Mr. Scott’s remarks at the Trump rally on Friday in Concord projected a stirring energy often lacking in his own presidential bid, which he ended in November.
The crowd matched his excitement with shouts of “V.P.,” and Mr. Scott ended his fiery call-and-response speech by shouting with the audience, “We need Donald Trump.”
Mr. Trump noted Mr. Scott’s transformation.
“He was great, don’t you think?” Mr. Trump said after the rally to a Republican consultant, who insisted on anonymity to describe the private conversation.
Mr. Trump’s enthusiasm was a marked change from a year ago, when, after a lackluster debate performance by Mr. Scott, the former president raised eyebrows among some associates with offhand comments that the South Carolinian had not received much coverage.
Ms. Stefanik has also seemed like an increasingly decent bet to be Mr. Trump’s running mate, winning acclaim throughout the conservative world for her role in taking down two presidents of elite universities after a contentious hearing on antisemitism and campus protests.
At his Friday rally, Mr. Trump praised Ms. Stefanik, a one-time backbencher who rocketed to the party’s No. 4 House leadership job.
“Elise became very famous,” he said of her prodding of the college presidents, describing her questioning as surgical. “Wasn’t it beautiful?”
One potential hitch with a Stefanik pick: Mr. Trump mispronounced her last name as “STEH-fuh-nick” instead of “steh-FAH-nick.”
On Saturday, Trump supporters also greeted Ms. Stefanik with “V.P.” chants as she visited with volunteers at the former president’s campaign office in Manchester.

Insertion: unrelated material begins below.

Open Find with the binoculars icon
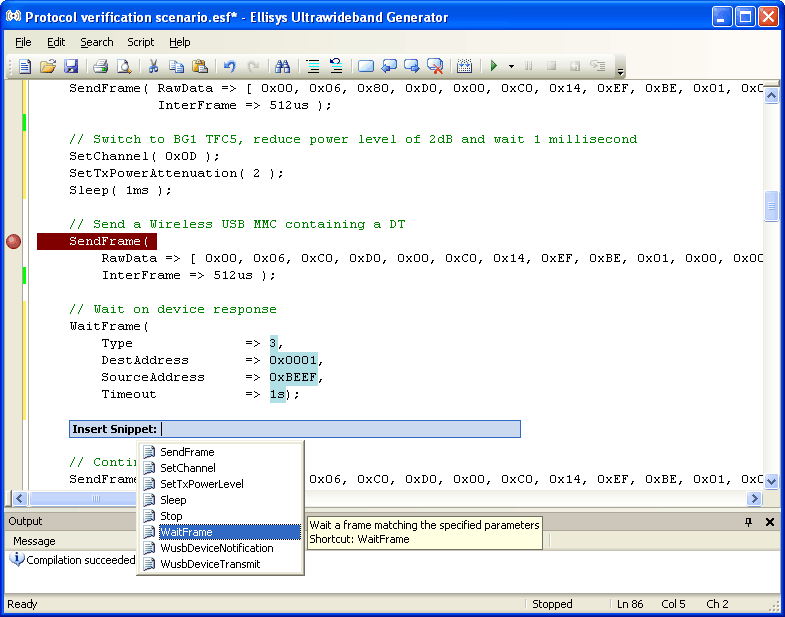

“I’d be honored — I’ve said that for a year — to serve in a future Trump administration in any capacity,” she told reporters.
At the Saddle Up Saloon in Kingston, N.H., Mr. Vance mingled with dozens of Trump supporters as reporters asked about his prospects to join the presidential ticket.
Mr. Vance, the best-selling author of “Hillbilly Elegy,” suggested he would be better utilized in the Senate during a second Trump term than as vice president. Still, Mr. Vance said, he would have to think about such an offer.
“I want to help him however I can,” he said.
Mr. Trump agonized over his pick for vice president in 2016, toggling potential picks until almost the moment of the announcement.
But during this campaign, Mr. Trump teased his vice-presidential pick before the first nominating contest last week in Iowa, where he said on Fox News that he had decided on a running mate but declined to offer a name. Still, a formal announcement could remain far off: Several people close to Mr. Trump have privately suggested that his comment was more showmanship than serious.
In Iowa, Mr. Trump also recruited a series of potential running mates to campaign for him: Representative Marjorie Taylor Greene of Georgia; Kari Lake, a Republican Senate candidate in Arizona; and Gov. Kristi Noem of South Dakota.
But the V.P. chants have grown much louder in New Hampshire.
At an event in Atkinson on Tuesday, Vivek Ramaswamy made an impassioned defense of Mr. Trump — less than a day after ending his own White House bid, most of which he spent glorifying the former president.
When the crowd chanted “V.P! V.P!” for Mr. Ramaswamy, an Ohio entrepreneur, Mr. Trump returned the approval.
Mr. Ramaswamy, the former president said, is “going to be working with us for a long time.”
Ms. Haley, who served in Mr. Trump’s administration as ambassador to the United Nations, has long been mentioned as a potential running mate.
But during Friday’s speech in Concord, Mr. Trump seemed to rule out that possibility.
“She is not presidential timber,” he said. “Now, when I say that, that probably means that she’s not going to be chosen as the vice president.”
Neil Vigdor contributed reporting from Kingston, N.H.